In the present world, all manual tasks are getting automated. It is an era of constant technological growth, and computing has become far more advanced than earlier. Scientists have put in a lot of effort in recent years and built sophisticated machines with advanced methods. These machines are replacing humans in several aspects as they focus on computers to think similarly to how humans do. Machine learning helps analyze data and patterns with minimum human intervention providing solutions to any problems. Today, machine learning techniques have advanced in multiple fields and industries. In this article, we will list the top 10 machine learning algorithms.
1. Linear Regression
Linear regression is a mathematical representation of a linear equation that describes the relationship between input variables (x) and output variables (y). It is a well-known algorithm in statistics and machine learning. The equation for linear regression is: y = mx + b. Here a and b are coefficients where m is the slope of the line and b is the intercept (constant), y is the dependent variable, and x is an independent variable.
2. Logistic Regression
Logistic regression gives you predictions in the form of discrete values as binary data.
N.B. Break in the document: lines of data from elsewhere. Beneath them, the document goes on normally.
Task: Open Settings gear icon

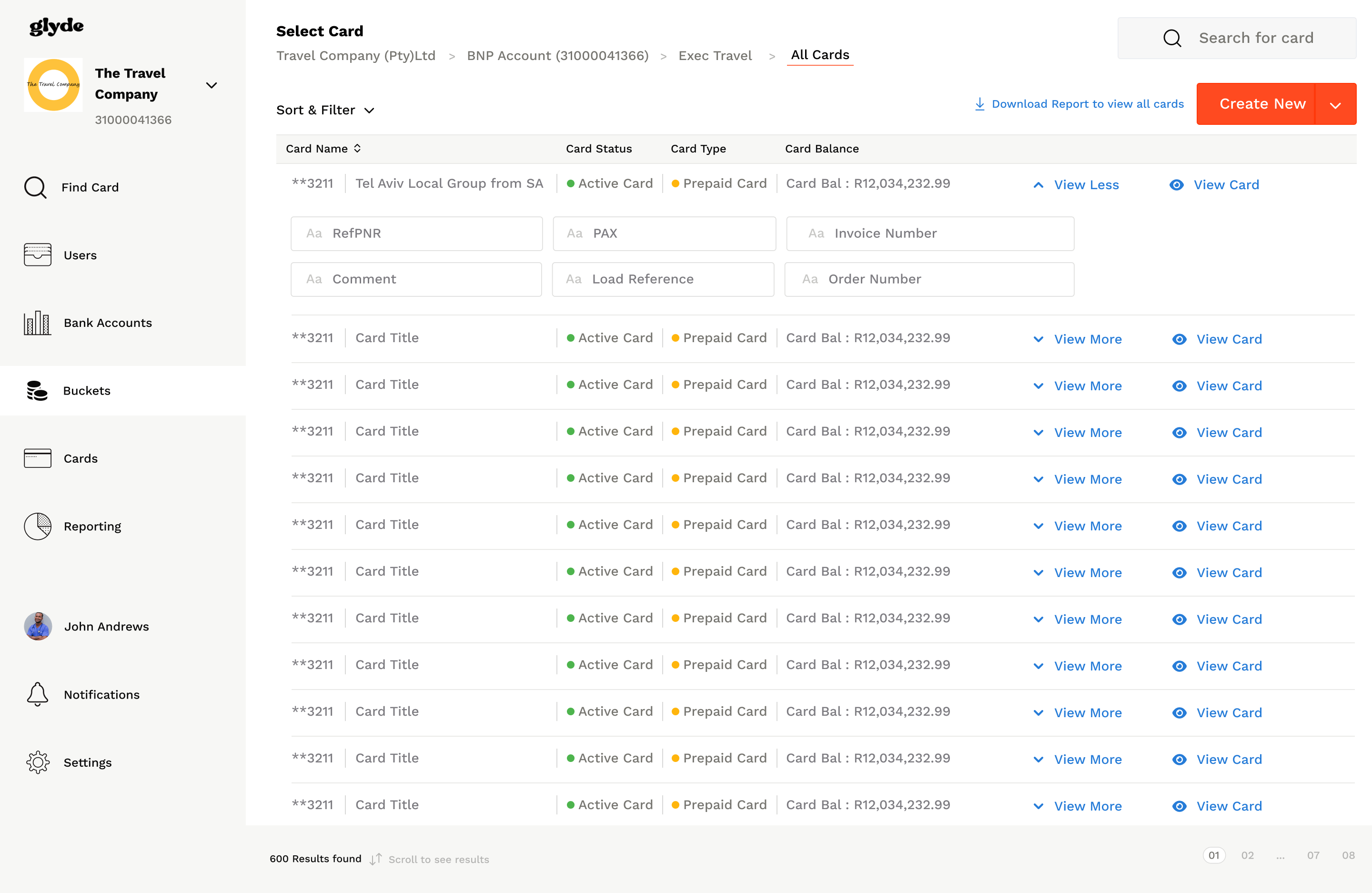Action: (x=38, y=762)
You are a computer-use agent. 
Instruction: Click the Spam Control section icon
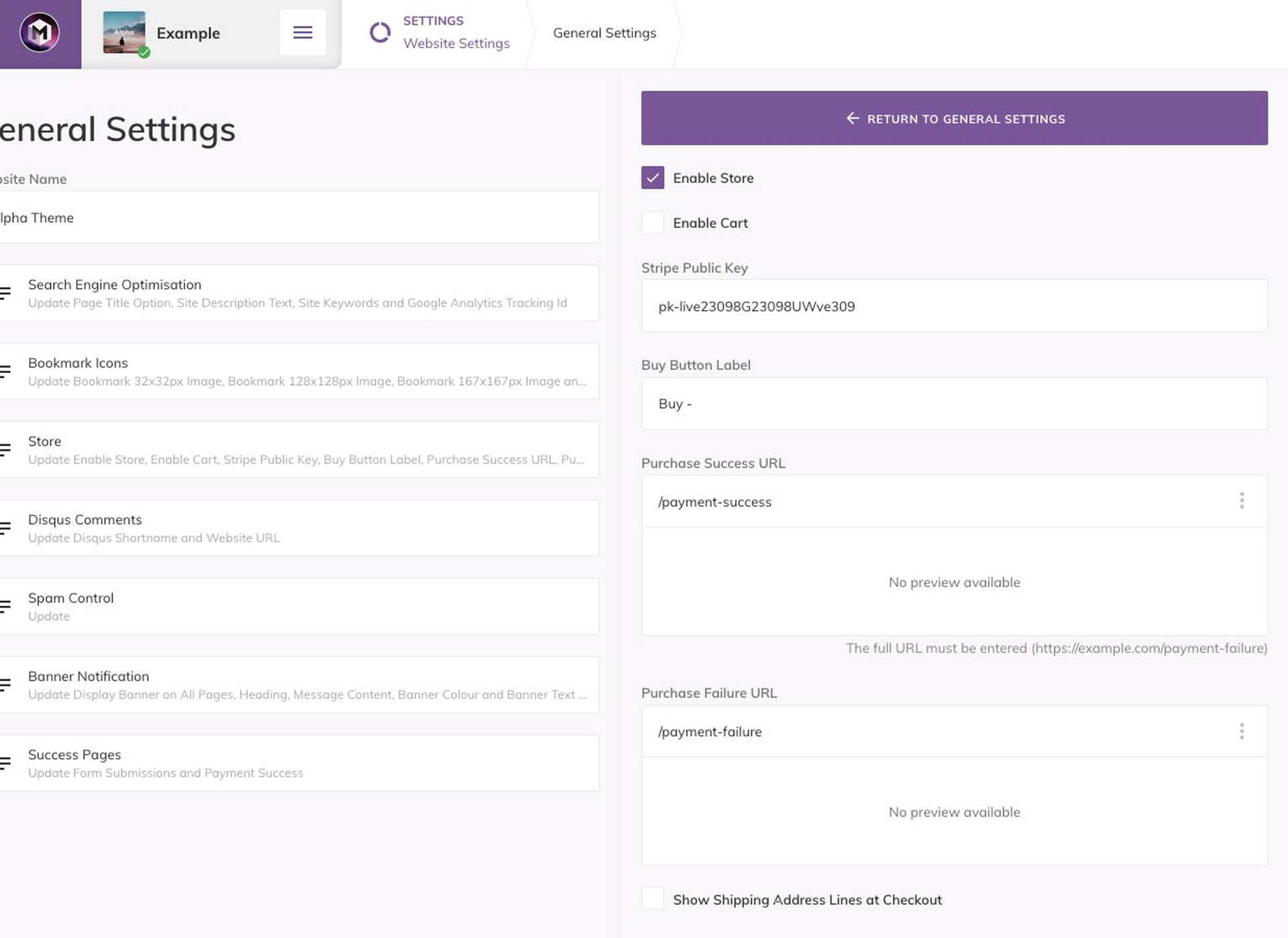5,606
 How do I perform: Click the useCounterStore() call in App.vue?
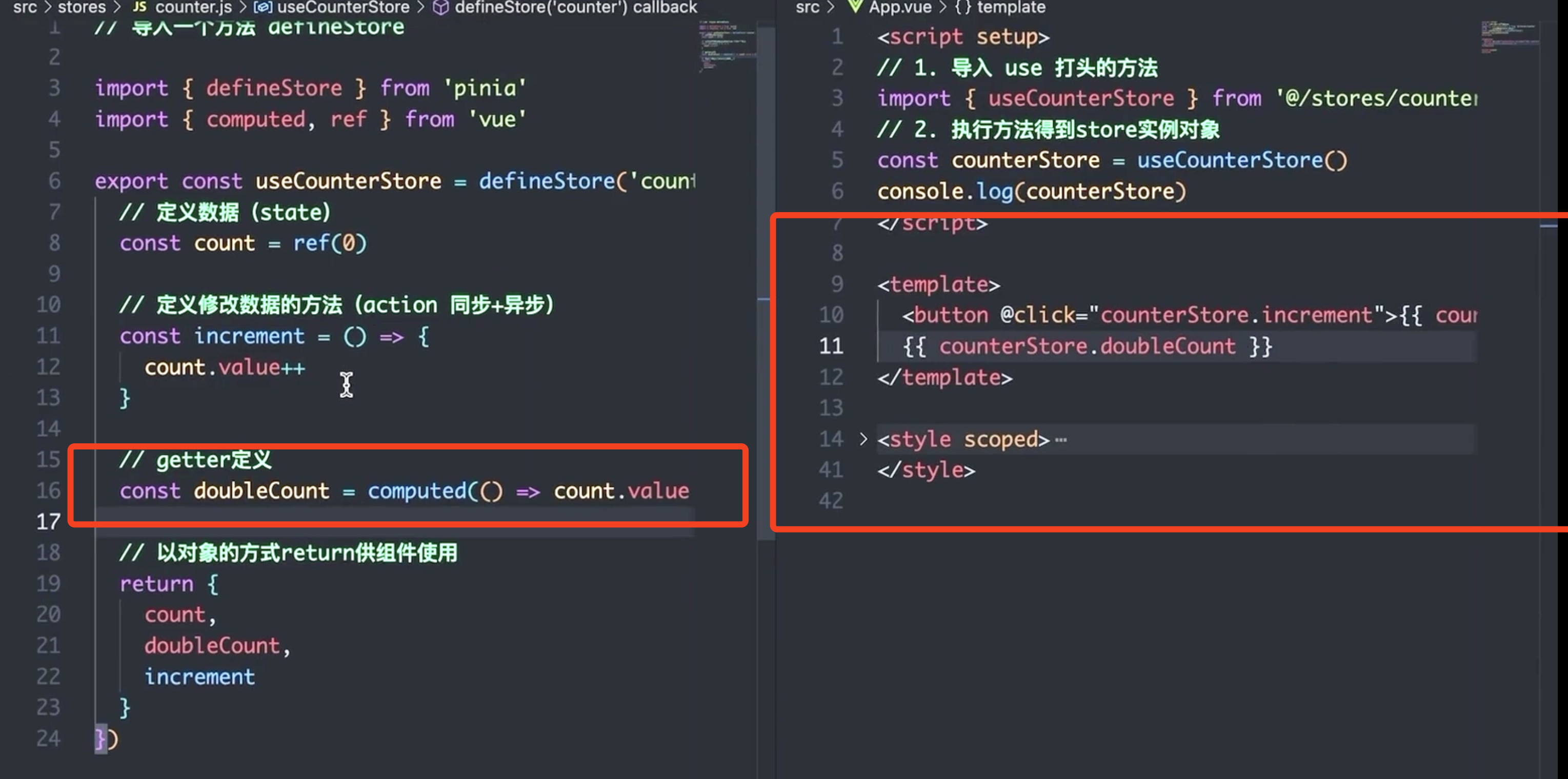pos(1242,161)
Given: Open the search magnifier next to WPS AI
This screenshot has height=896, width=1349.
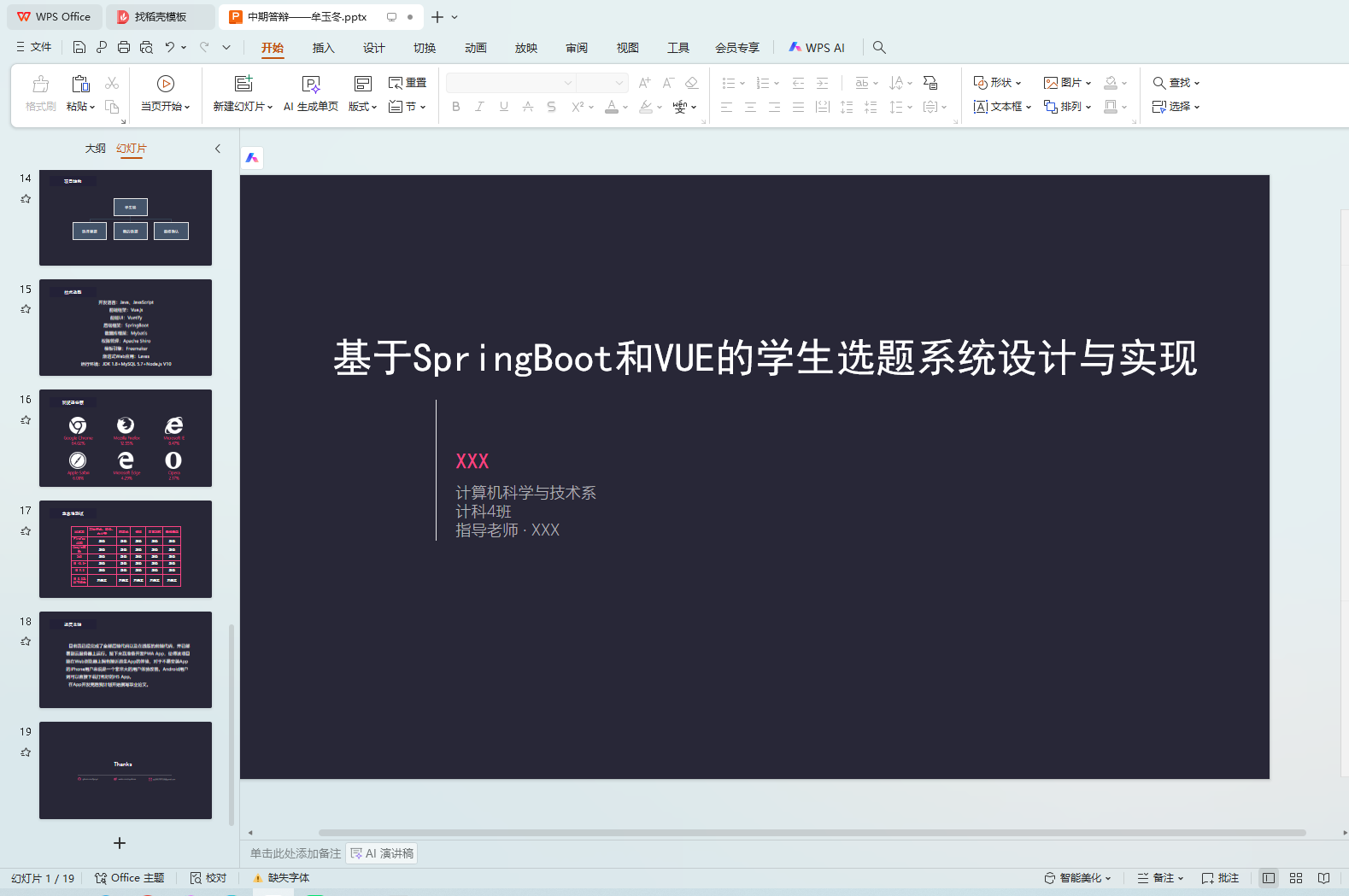Looking at the screenshot, I should [x=879, y=48].
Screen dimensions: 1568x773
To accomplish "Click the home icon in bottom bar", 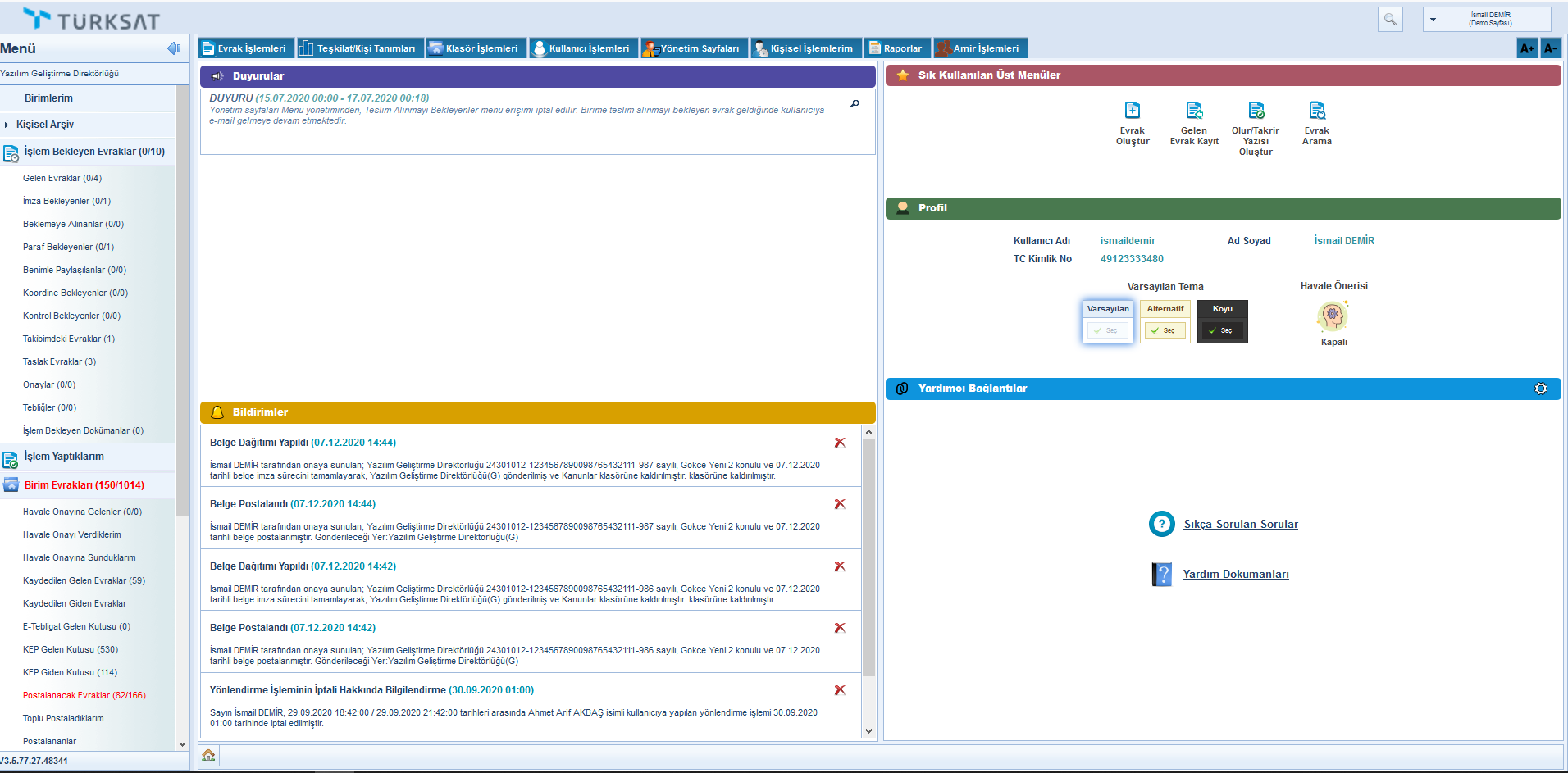I will coord(208,755).
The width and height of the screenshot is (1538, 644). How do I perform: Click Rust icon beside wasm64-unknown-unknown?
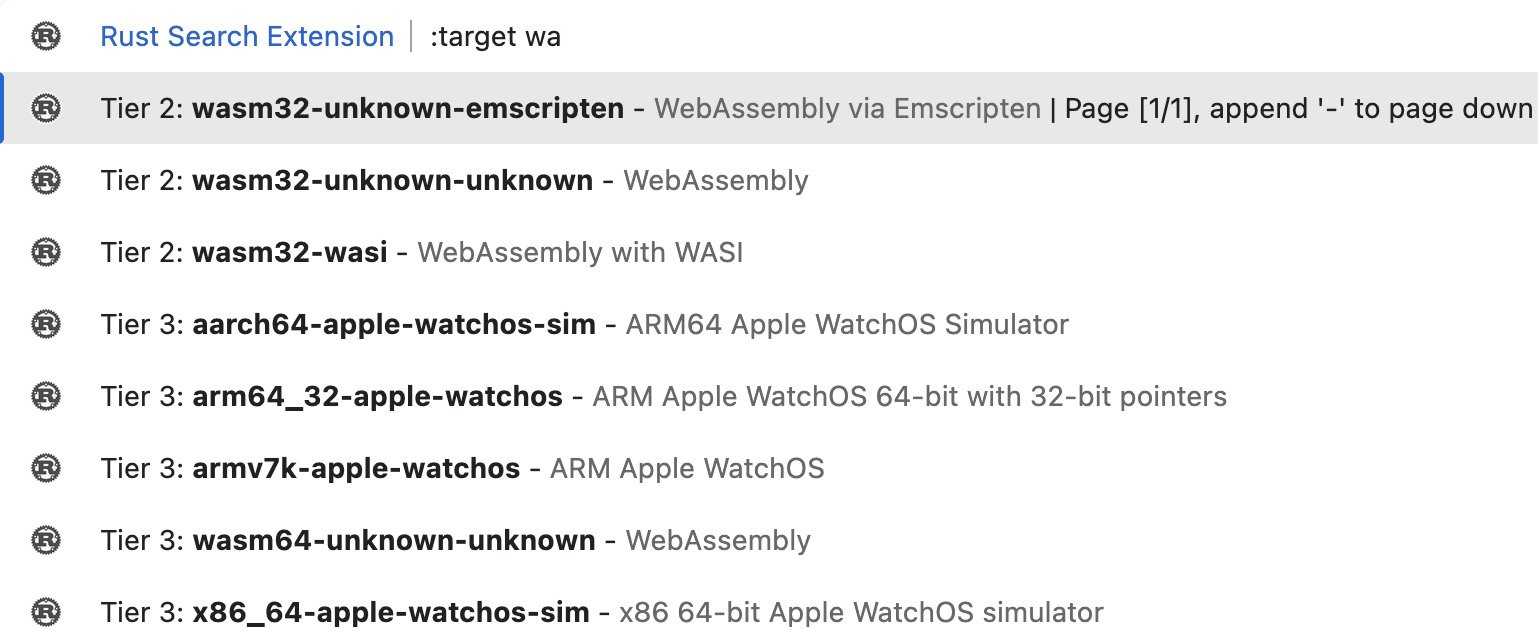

Binary values are 0 or 1. For instance, for an event to occur, we have two possibilities. If the event takes place, the value is 1, else 0. It uses a transformation function, also called a logistic function. The equation for logistic regression is: h(x) = 1/ (1 + e^-x). The graph of logistic regression shows an exponential S-curve.
3. Support Vector Machine (SVM)
Support Vector Machine (SVM) is one best learning algorithms. It’s in use for both regression and classification. With this algorithm, you find a hyperplane in an N-dimensional space where you plot the data points. The dimension of the plane depends on the number of features (N). Hyperplanes help classify the data points. Support vectors are data points that influence the position and orientation of the hyperplane. These points build the SVM.
4. Naïve Bayes
The Naive Bayes algorithm uses the Bayes theorem to solve classification problems. The meaning of Naive is that the measurement features classified are independent of each other.
The formula of the Bayes theorem is:
P(A|B) = [P(B|A) P(A)]/P(B)
Here A and B are events
P(A|B) = Posterior Probability
P(B|A) = Likelihood Probability
P(A) = Prior Probability
P(B) = Marginal Probability
This algorithm is very effective on a wide range of complex problems.
5. KNN (K – Nearest Neighbors)
K-nearest neighbors algorithm applies for regression and classification problems. It uses predictive analysis to predict the values of new data points (K nearest neighbors). The algorithm finds the K-nearest instances to the new one from the entire data set and gives the mean output for the problem. The predictions made by this algorithm are highly accurate. So, you can use it for applications that require high accuracy.
6. Random Forest
Random Forest is a flexible, easy-to-use algorithm for classification and regression problems. It is a collection of decision trees on various subsets of the given subset. The algorithm takes predictions from each tree, and from the majority votes, you get the final output. The higher the number of trees leads to the highest predictive accuracy of the dataset and prevents problems.
7. K-Means
K-Means is an iterative algorithm that solves clustering problems. The objective of the algorithm is to group the data into clusters. It calculates the K-centroids and assigns a data point to the one having the closest distance between its centroid and the data point. This computation goes on until you get the optimal centroid. Because of its simplicity, it’s one of the widely used clustering algorithms.
8. Boosting and AdaBoosting
Boosting is a method that helps to build a robust classifier from the number of weak classifiers. It handles massive loads of data to make predictions with high accuracy. You construct a model using delicate models in series. AdaBoost is the short form for Adaptive Boosting. It is a boosting algorithm for binary classification that combines multiple weak classifiers into a single one.
9. Learning Vector Quantization
The Learning Vector Quantization algorithm is an artificial neural network that looks like a collection of codebook vectors. They make predictions like K-Nearest Neighbor. You can find the best matching codebook vector by calculating the distance between each codebook vector and the new data instance. The class value for the best matching vector will be the final prediction. You can use LVQ to reduce the memory requirements of storing the entire dataset.
10. Linear Discriminant Analysis
Linear Discriminant Analysis is a classification algorithm used for feature extraction in pattern classification problems. It is a simple method but limited to two-class classification problems. The algorithm calculates a discriminate value for each class and predicts the highest value. LDA has its application in face detection algorithms to extract data from different faces.
Conclusion
The field of machine learning keeps growing and increasing, and the scope of machine learning tools provides solutions to complex world problems. It’s a good starting point in learning different algorithms to find an appropriate solution for the problem. So, try the above algorithms and evaluate the performance.